Camouflage sits at the intersection of both. An animal’s color pattern is structural. But that pattern does nothing useful if the animal wanders onto the wrong background. The behavioral choices animals make about where to sit, how to move, and when to stay still are what activate their physical camouflage and make it functional.
Choosing the Right Background
Many animals that can’t change their appearance rely on a purely behavioral strategy: picking the right spot. Coral reef flounders actively choose substrates where their limited set of body patterns blends in best. Early thorn caterpillars, which resemble twigs, make context-dependent decisions about where to rest. When given a choice between a twig that offers food and one that maximizes their disguise, they pick the safer option during daylight, when visually hunting predators are most dangerous. At other times, they prioritize eating.
American peppered moth larvae take this further. When living on birch trees, they resemble birch twigs. When found on willow trees, they resemble willow twigs. The larvae of another species can look like either oak twigs or oak catkins depending on their environment.
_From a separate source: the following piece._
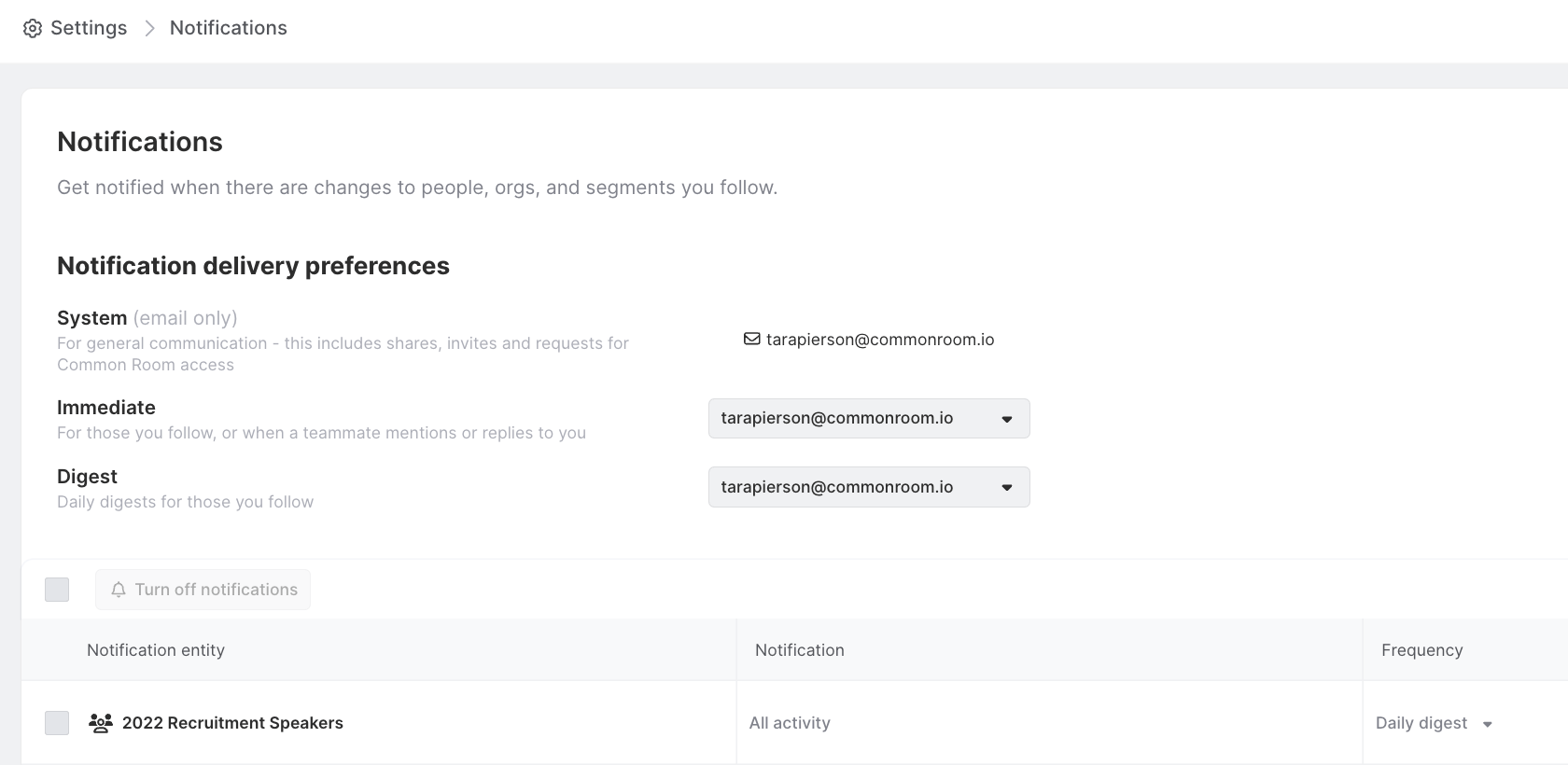Click the people icon for 2022 Recruitment Speakers
Screen dimensions: 1568x765
(101, 723)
These caterpillars aren’t just passively matching their background. They’re selecting microhabitats where their particular body form is most convincing.
Active Color Change in Cephalopods
Octopuses, cuttlefish, and squid represent the most dramatic example of camouflage as behavior. Their skin is covered with a high-resolution array of tiny pigment-filled cells called chromatophores, each individually controlled by the brain. To disappear into their surroundings, these animals detect the visual world through their eyes, process it in their brain, and then activate motor commands that direct specific skin patterns. They essentially recreate an approximation of their environment on their own body in real time.
This is not a passive physical trait. The skin pattern is an external expression of the animal’s internal perception of the world. A cuttlefish on sand looks like sand. The same cuttlefish on coral rubble looks like coral rubble. The structural hardware (chromatophores) is a physical adaptation, but deploying that hardware is a behavioral and neurological process that requires active decision-making.
Movement as Camouflage
Some of the most striking examples of behavioral camouflage involve motion itself. Stick insects sway their bodies side to side in a slow, rhythmic rocking while their legs remain stationary. This isn’t random fidgeting. It’s motion masquerade: matching the movement of surrounding vegetation so a predator perceives the insect as just another twig blowing in the breeze. Vine snakes use a similar strategy, oscillating forward and backward to mimic the movement of branches.
Predators use motion camouflage too, but in a completely different way. Stalking hoverflies, dragonflies, and falcons can fly along trajectories that match the pattern of background movement in their prey’s visual system. By doing this, the predator’s approach doesn’t register as a distinct moving object. The prey sees normal background motion right up until the predator strikes. Broadclub cuttlefish hunting smaller prey take an even more creative approach. Instead of minimizing the visual cues of their approach, they generate strong downward-flowing stripe patterns across their body, creating motion signals that prey don’t associate with an incoming predator.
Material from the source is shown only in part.